SPD Chief Lars Klingbeil has expressed willingness to toughen up the rules for the citizen’s allowance after the Bundestag election.
“As the SPD, we have put changes to the citizen’s allowance on the way, which are now in the Bundestag” Klingbeil told the Funke-Mediengruppe newspapers. “It’s about stricter sanctions against so-called total refusers, who repeatedly decline job offers, as well as against citizen’s allowance recipients who are caught working in the black.”
Looking at the CDU and CSU, who want to abolish the citizen’s allowance introduced by the Social Democrats, Klingbeil said: “I find it all too populist. We correct where needed, and don’t play people against each other.” The Union is mainly using the debate about the citizen’s allowance to make a stir, Klingbeil complained. “Meanwhile, even CDU and CSU know that in the citizen’s allowance, 1.6 million children and single parents are working and still don’t have enough money.”
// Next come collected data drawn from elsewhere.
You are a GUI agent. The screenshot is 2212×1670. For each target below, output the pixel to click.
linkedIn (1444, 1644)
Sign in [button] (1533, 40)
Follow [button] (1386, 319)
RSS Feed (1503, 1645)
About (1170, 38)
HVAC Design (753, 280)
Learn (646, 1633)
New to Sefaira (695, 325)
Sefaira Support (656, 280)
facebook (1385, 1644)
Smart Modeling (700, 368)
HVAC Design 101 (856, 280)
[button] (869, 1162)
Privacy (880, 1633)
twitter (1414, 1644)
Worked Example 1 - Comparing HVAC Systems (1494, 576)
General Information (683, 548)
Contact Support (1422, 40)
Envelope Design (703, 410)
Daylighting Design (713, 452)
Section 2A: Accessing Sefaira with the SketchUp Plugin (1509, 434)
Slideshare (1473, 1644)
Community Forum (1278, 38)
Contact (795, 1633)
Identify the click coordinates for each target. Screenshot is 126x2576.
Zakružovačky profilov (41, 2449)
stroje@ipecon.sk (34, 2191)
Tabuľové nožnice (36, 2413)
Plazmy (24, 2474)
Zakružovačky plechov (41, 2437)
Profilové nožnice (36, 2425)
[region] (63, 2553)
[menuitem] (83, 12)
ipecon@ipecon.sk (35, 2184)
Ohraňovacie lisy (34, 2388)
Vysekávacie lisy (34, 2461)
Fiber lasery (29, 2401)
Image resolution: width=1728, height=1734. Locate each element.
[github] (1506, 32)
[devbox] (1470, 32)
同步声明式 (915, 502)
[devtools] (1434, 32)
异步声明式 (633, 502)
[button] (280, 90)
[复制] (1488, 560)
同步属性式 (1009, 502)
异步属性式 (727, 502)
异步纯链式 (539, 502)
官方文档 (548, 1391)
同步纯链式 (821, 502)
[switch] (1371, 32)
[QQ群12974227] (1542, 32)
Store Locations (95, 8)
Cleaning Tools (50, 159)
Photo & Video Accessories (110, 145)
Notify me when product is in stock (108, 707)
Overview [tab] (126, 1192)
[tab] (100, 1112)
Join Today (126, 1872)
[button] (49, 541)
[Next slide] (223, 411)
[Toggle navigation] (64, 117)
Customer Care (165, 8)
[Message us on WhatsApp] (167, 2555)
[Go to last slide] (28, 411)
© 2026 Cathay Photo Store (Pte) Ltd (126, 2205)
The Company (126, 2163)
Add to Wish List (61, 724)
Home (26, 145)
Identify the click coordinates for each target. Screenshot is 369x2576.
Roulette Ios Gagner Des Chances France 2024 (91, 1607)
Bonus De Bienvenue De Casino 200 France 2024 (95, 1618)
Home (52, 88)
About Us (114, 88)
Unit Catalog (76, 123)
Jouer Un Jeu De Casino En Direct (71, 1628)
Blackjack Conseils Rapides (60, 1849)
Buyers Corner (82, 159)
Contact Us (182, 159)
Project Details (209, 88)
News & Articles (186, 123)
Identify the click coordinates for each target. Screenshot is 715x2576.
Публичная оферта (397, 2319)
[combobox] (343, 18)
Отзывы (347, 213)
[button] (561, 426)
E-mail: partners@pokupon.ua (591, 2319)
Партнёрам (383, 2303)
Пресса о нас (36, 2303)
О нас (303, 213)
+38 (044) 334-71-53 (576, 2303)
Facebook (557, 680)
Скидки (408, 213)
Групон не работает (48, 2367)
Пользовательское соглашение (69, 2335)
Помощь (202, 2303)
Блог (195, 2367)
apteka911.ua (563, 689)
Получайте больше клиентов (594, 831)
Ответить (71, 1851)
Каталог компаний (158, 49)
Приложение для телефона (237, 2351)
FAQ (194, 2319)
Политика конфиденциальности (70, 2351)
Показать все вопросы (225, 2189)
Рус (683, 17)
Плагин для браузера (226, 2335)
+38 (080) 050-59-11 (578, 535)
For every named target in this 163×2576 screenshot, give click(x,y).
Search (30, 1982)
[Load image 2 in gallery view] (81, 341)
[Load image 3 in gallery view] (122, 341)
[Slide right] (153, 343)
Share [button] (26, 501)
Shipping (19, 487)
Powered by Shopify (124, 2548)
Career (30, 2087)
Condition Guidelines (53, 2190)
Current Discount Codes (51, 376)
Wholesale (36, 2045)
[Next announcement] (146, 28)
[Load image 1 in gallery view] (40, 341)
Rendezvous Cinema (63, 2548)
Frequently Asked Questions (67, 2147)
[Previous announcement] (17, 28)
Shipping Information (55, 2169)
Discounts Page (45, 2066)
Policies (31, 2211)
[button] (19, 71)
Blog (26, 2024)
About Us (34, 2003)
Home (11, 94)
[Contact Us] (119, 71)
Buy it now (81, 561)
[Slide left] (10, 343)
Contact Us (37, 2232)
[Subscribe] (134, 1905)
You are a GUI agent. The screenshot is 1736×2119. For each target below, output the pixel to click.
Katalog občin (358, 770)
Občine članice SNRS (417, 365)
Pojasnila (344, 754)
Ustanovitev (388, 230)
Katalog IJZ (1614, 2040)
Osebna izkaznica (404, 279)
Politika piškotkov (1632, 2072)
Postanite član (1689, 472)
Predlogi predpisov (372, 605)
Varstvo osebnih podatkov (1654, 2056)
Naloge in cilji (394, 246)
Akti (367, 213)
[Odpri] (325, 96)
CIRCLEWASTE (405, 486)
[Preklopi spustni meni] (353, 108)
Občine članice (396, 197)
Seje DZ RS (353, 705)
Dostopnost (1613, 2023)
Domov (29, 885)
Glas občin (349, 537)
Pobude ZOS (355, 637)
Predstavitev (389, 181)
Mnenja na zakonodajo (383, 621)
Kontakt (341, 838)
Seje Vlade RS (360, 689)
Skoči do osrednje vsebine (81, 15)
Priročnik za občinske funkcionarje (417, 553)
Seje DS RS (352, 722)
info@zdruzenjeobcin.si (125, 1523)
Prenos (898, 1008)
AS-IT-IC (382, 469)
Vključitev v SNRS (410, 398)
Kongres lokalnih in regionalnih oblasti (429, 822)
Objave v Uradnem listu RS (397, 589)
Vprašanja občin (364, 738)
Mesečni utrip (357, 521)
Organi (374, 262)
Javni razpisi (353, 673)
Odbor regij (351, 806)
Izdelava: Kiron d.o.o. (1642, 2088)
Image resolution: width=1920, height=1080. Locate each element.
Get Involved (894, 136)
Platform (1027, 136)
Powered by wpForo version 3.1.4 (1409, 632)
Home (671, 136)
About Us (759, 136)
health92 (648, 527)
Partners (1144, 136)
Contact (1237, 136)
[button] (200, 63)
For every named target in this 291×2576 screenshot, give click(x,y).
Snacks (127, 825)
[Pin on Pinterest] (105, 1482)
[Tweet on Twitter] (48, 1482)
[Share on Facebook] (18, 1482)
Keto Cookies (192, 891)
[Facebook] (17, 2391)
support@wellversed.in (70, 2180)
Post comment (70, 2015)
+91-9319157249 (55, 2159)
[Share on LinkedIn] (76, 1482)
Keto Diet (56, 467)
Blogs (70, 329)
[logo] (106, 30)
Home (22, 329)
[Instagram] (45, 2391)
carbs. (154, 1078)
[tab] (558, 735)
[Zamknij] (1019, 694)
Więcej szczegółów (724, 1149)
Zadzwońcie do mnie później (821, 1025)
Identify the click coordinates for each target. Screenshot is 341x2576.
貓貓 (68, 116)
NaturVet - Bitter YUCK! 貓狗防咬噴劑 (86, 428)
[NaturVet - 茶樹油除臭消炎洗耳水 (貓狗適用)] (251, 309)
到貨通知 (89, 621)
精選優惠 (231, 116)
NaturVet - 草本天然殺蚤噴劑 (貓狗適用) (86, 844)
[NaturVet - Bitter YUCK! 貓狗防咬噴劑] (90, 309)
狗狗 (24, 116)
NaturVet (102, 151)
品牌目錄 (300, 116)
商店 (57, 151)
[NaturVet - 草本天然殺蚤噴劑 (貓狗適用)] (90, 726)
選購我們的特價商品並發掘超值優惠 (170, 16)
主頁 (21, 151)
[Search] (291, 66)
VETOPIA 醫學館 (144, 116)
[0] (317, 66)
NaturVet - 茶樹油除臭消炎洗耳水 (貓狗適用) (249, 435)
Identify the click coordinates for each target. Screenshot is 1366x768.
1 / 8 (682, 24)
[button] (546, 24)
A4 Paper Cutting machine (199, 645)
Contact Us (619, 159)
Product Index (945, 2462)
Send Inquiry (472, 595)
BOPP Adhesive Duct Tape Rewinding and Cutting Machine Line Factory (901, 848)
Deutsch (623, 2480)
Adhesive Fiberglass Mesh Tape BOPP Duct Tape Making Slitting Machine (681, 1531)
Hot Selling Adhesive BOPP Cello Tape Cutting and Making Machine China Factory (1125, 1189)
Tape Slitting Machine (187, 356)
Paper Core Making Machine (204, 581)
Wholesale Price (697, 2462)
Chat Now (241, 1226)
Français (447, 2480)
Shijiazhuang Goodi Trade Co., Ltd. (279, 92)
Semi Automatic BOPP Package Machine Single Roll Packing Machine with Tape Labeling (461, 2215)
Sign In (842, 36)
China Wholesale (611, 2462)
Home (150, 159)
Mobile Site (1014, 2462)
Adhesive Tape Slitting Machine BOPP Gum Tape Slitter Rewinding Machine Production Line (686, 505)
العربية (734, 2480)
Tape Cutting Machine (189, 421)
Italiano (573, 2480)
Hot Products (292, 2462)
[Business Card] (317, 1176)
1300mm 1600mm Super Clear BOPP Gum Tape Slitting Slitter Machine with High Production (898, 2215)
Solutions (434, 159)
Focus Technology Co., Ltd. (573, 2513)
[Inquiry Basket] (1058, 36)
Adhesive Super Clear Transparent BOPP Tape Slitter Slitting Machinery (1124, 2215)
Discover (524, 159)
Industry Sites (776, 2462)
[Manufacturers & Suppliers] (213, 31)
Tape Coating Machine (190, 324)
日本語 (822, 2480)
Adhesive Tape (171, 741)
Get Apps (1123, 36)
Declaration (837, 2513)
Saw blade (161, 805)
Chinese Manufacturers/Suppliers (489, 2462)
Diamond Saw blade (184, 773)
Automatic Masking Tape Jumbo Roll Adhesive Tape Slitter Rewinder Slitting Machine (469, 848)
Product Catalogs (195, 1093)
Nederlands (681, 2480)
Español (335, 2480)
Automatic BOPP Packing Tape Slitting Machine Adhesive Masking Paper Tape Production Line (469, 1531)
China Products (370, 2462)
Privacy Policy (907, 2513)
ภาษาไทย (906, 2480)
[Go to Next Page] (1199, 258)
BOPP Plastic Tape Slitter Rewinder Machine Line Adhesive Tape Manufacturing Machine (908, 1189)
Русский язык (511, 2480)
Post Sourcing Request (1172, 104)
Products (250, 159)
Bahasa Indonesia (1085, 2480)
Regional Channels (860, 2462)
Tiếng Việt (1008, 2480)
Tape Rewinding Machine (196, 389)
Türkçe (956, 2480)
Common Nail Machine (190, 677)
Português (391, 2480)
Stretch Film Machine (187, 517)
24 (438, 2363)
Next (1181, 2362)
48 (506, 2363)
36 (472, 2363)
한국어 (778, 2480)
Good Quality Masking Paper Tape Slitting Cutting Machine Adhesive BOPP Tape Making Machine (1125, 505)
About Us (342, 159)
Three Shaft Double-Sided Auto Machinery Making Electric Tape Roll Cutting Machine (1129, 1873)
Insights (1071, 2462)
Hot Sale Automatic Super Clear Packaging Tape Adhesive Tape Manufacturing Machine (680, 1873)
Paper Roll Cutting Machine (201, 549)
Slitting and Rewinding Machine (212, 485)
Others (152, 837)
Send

The broken grand coalition had introduced the citizen’s allowance, which took effect on January 1, 2023, replacing the controversial unemployment benefit II (also known as Hartz IV). The aim of the new regulations was to better qualify the unemployed to prevent a quick relapse into unemployment. Critics argue that they are too generous and deter long-term unemployed and asylum seekers with a residence permit from looking for a job.